Throughout this specification the word "comprise", or variations such as "comprises" or "comprising", will be understood to imply the inclusion of a stated element, integer or step, or group of elements, integers or steps, but not the exclusion of any other element, integer or step, or group of elements, integers or steps.
The use of the expression "at least" or "at least one" suggests the use of one or more elements or ingredients or quantities, as the use may be in the embodiment of the disclosure to achieve one or more of the desired objects or results.
The numerical values given of various physical parameters, dimensions and quantities are only approximate values and it is envisaged that the values higher or lower than the numerical value assigned to the physical parameters, dimensions and quantities fall within the scope of the disclosure unless there is a statement in the specification to the contrary.
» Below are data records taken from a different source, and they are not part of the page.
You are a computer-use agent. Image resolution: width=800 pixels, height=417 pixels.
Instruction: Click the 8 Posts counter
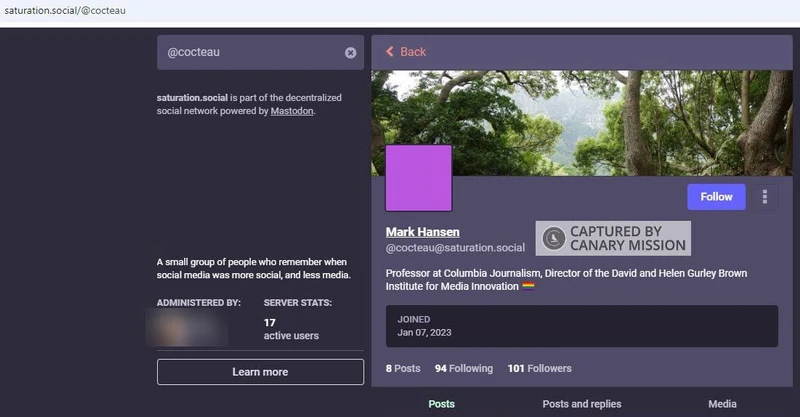403,368
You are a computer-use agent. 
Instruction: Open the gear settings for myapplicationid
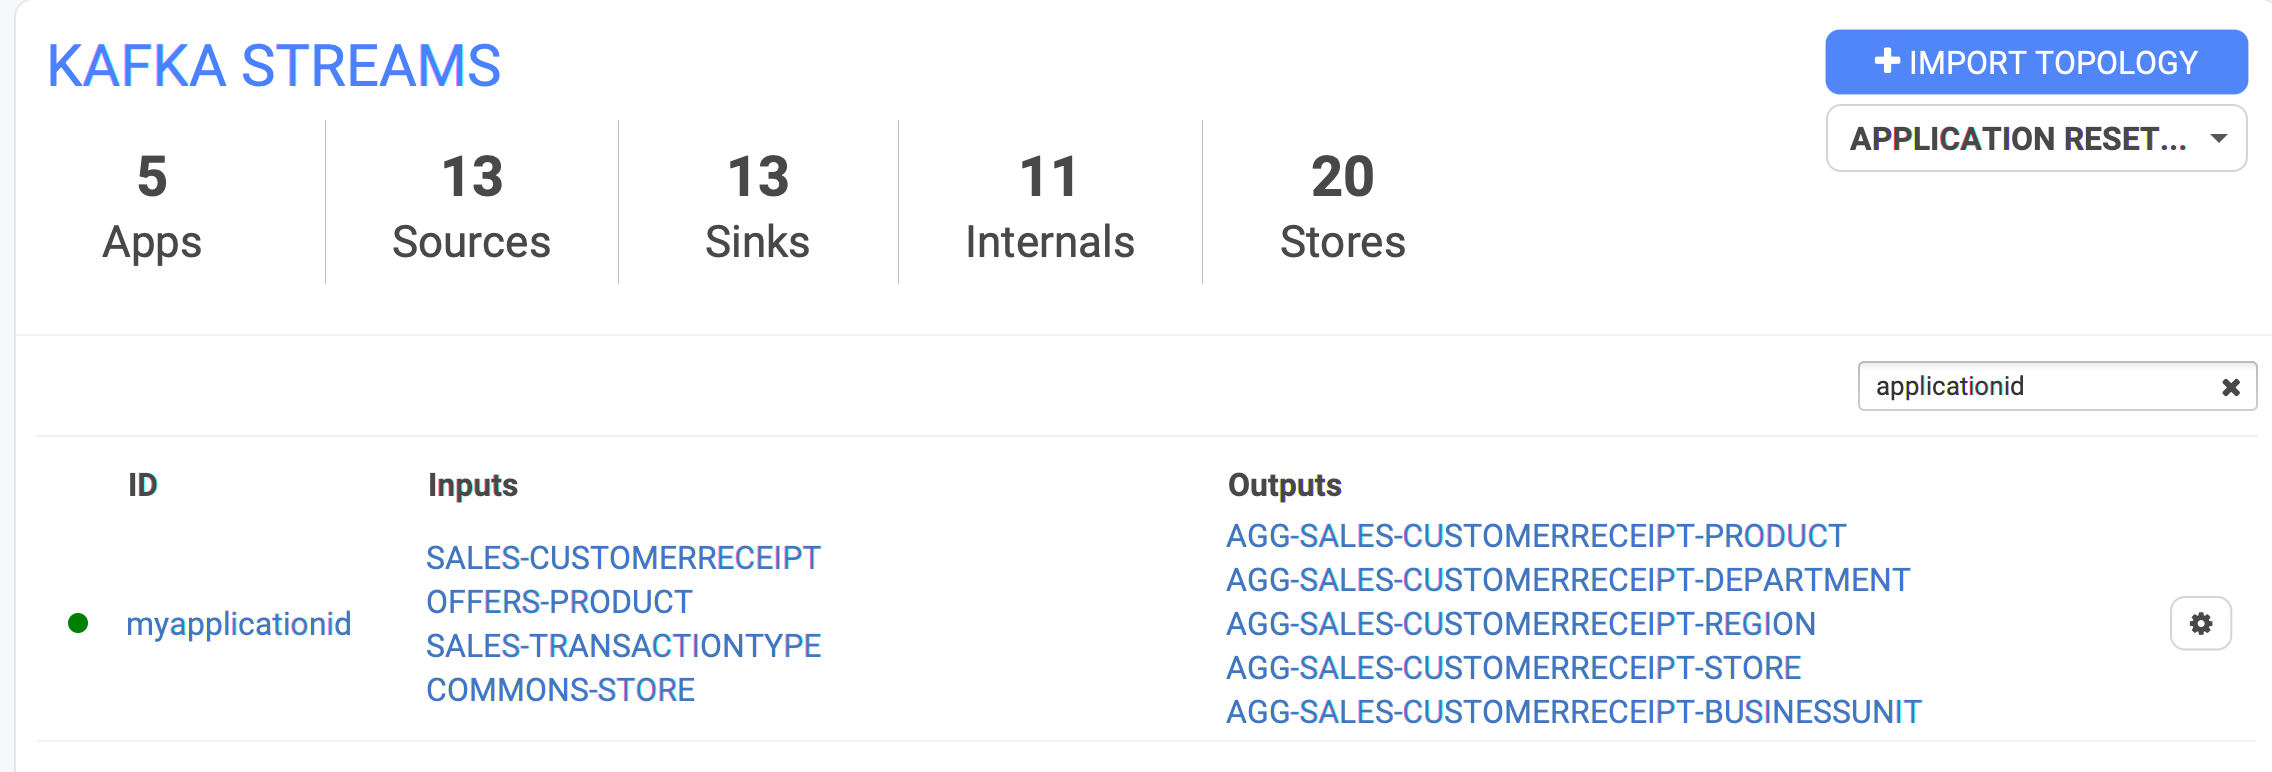point(2200,624)
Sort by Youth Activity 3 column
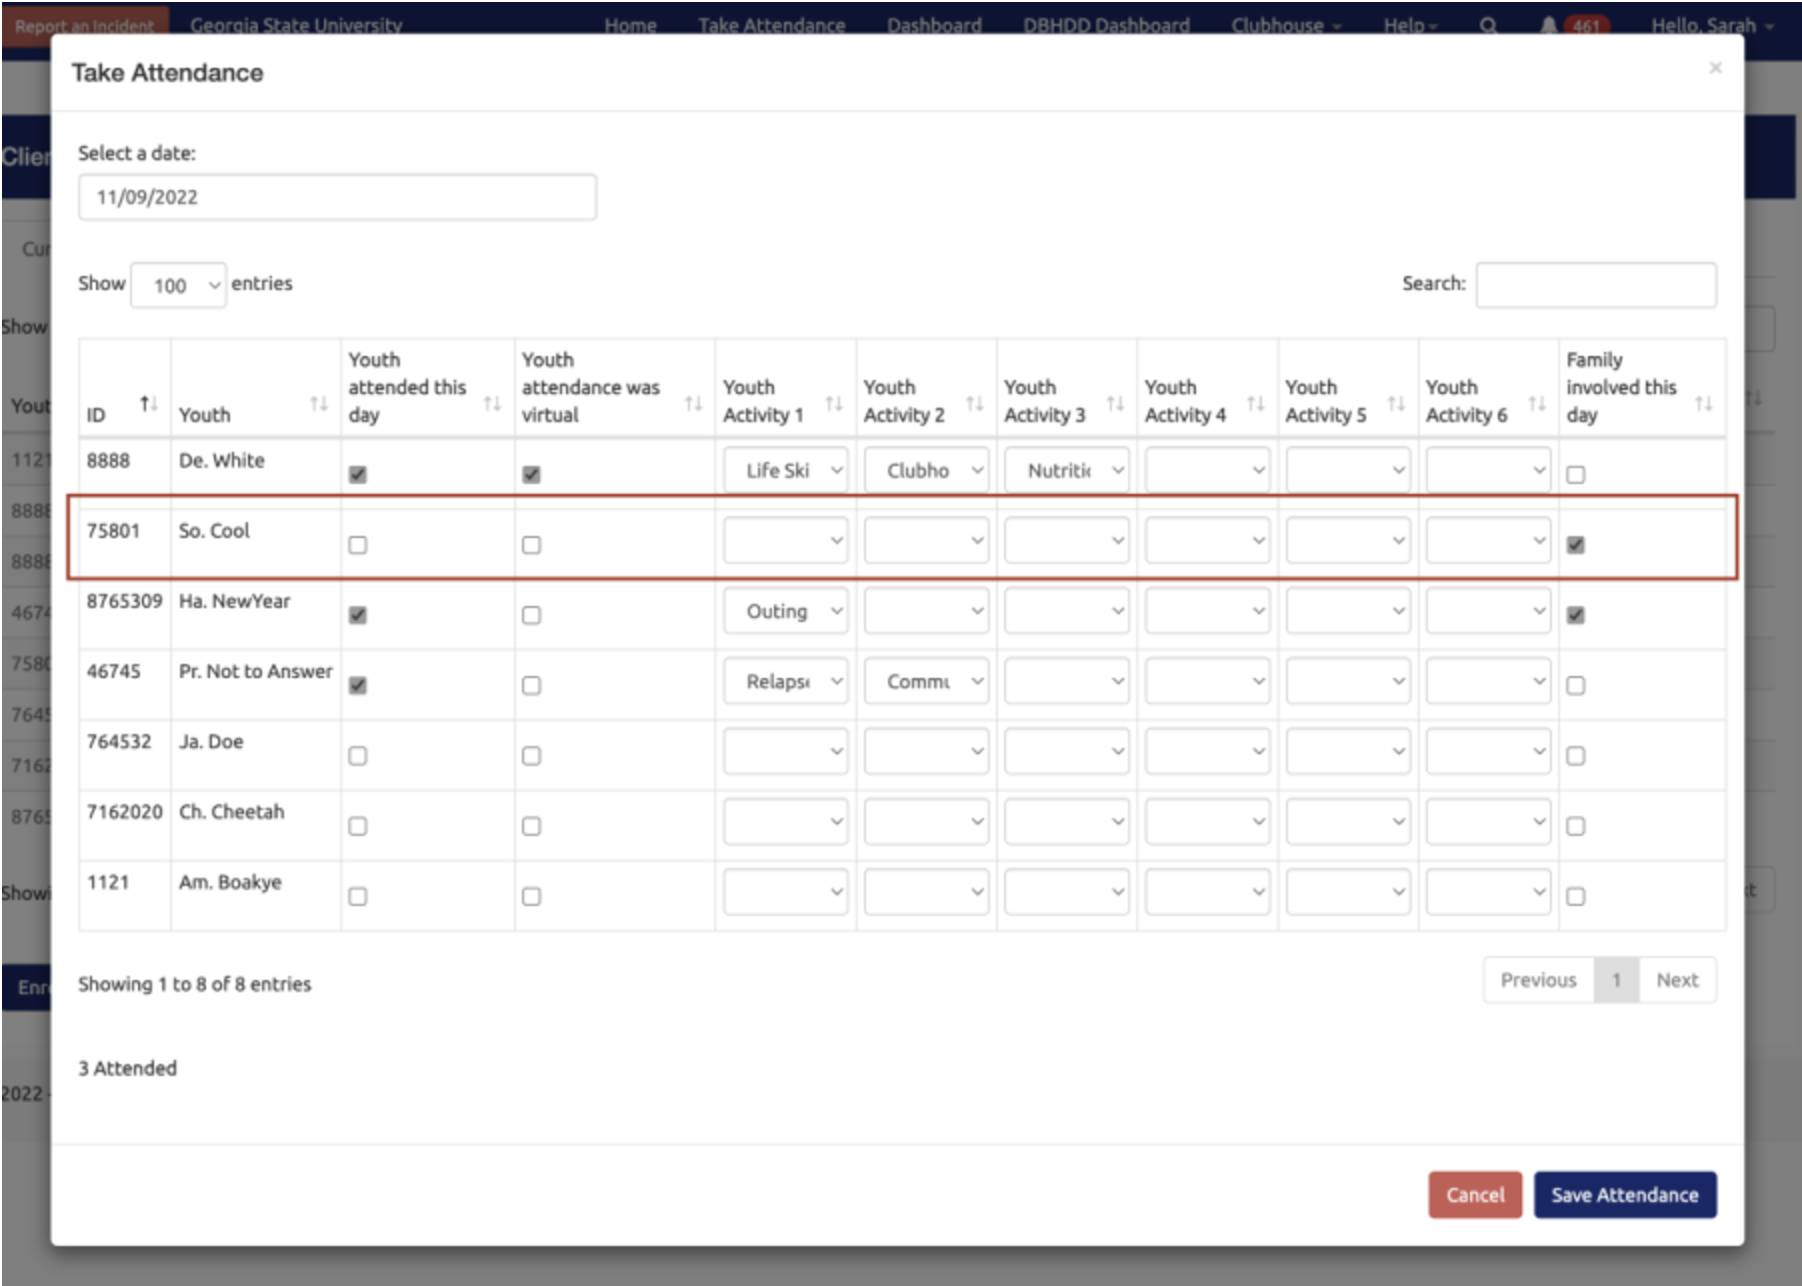This screenshot has height=1286, width=1802. pos(1115,404)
Wherever a range of values is specified, a value up to 10% below and above the lowest and highest numerical value respectively, of the specified range, is included in the scope of the disclosure.
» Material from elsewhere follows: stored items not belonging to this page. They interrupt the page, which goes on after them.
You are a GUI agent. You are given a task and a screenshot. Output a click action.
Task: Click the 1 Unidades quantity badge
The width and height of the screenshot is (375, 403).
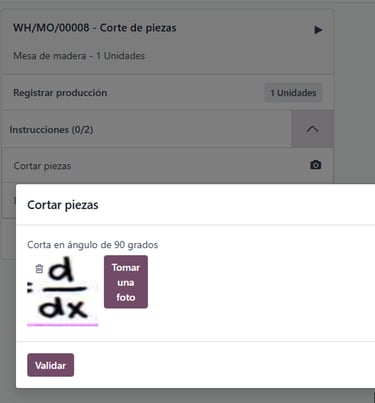pyautogui.click(x=293, y=93)
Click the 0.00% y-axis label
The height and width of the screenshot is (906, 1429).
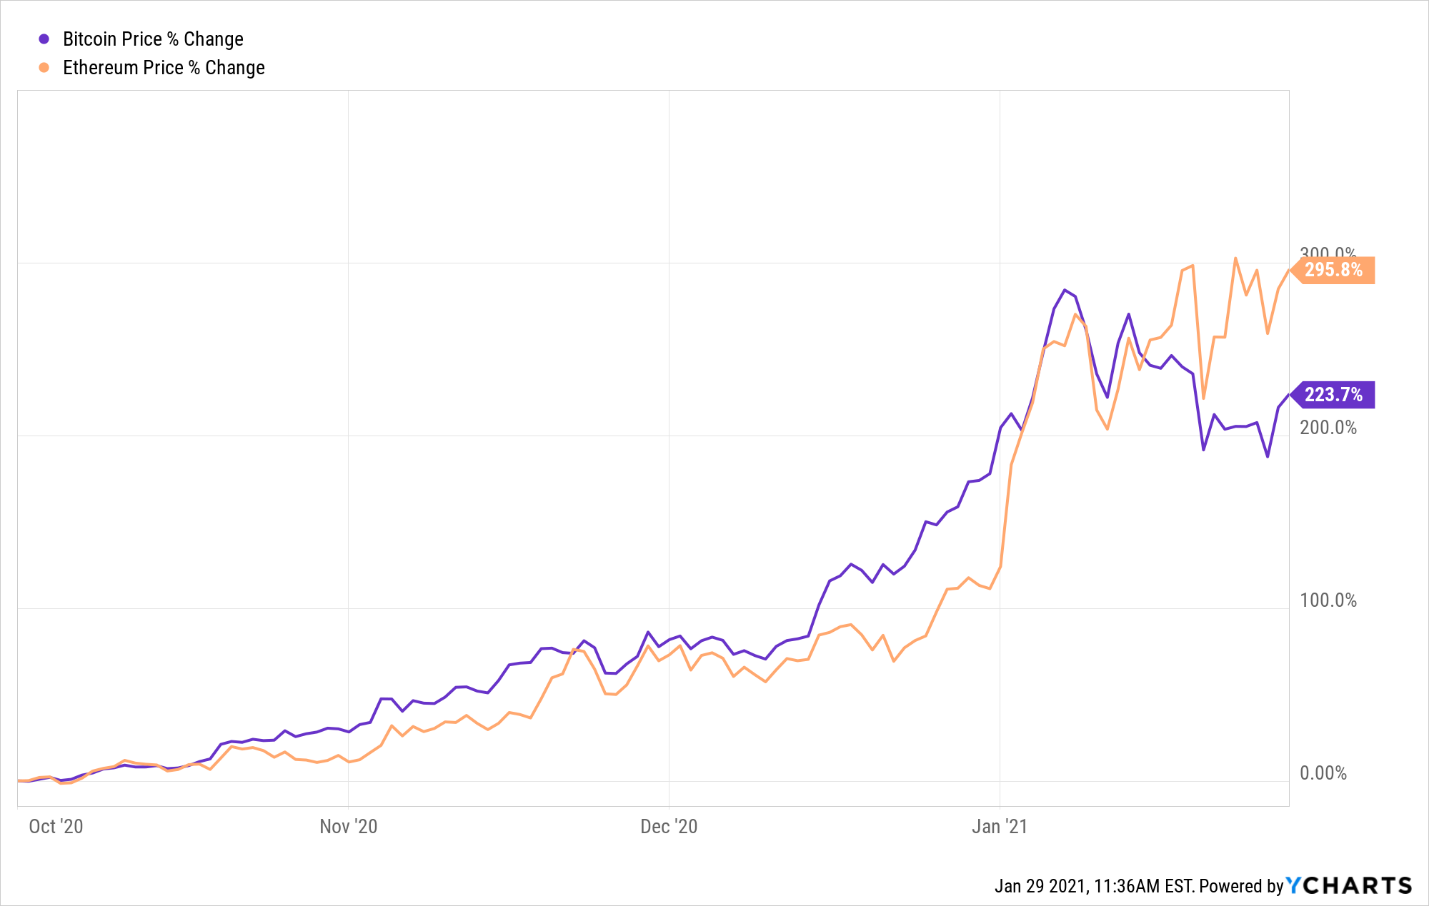point(1323,773)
The foregoing description of the specific embodiments will so fully reveal the general nature of the embodiments herein that others can, by applying current knowledge, readily modify and/or adapt for various applications such specific embodiments without departing from the generic concept, and, therefore, such adaptations and modifications should and are intended to be comprehended within the meaning and range of equivalents of the disclosed embodiments. It is to be understood that the phraseology or terminology employed herein is for the purpose of description and not of limitation. Therefore, while the embodiments herein have been described in terms of preferred embodiments, those skilled in the art will recognize that the embodiments herein can be practiced with modification within the spirit and scope of the embodiments as described herein.

We claim:
1. A concrete volute pumping assembly capable of pumping fluid from a first
location to a second location, said pumping assembly comprising:
an impeller casing having at least one cover;
an impeller unit housed within said casing, said unit having at least
one blade, a first suction cone and a second suction cone contiguously
arranged coaxially on either side of said at least one blade along an
operative impeller axis;
a transmission shaft adapted to transmit power to said unit through a
pump shaft, the pump shaft adapted to pass through said casing and
axially through said first suction cone and said second suction cone,
the pump shaft adapted to be along said operative impeller axis;
an inlet defined in said casing, said inlet disposed along an inlet axis,
orthogonal to said operative impeller axis, said inlet adapted to convey
fluid from the first location to said impeller unit;
a baffle adapted to bifurcated said inlet to define a first passage and a
second passage fluidly communicating with said first suction cone and
said second suction cone respectively; and
an outlet defined in said casing, said outlet enabling fluid
communication between said unit and the second location.
2. The pumping assembly as claimed in claim 1, wherein said unit is operated by a motor arranged at the end of the transmission shaft distal from said unit, said unit being adapted to receive mechanical torque from the motor.
3. The pumping assembly as claimed in claim 1, wherein said baffle enables bifurcation of said inlet along a horizontal plane orthogonal to said operative impeller axis.
4. The pumping assembly as claimed in claim 1, wherein said inlet and said outlet are substantially coaxial.

5. The pumping assembly as claimed in claim 1, wherein said inlet and said outlet cooperates with a draft tube and a delivery pipe respectively.
6. The pumping assembly as claimed in claim 1, wherein said a bearing assembly is positioned between said impeller unit and the transmission shaft, said bearing assembly includes at least one thrust bearing and a bearing lantern.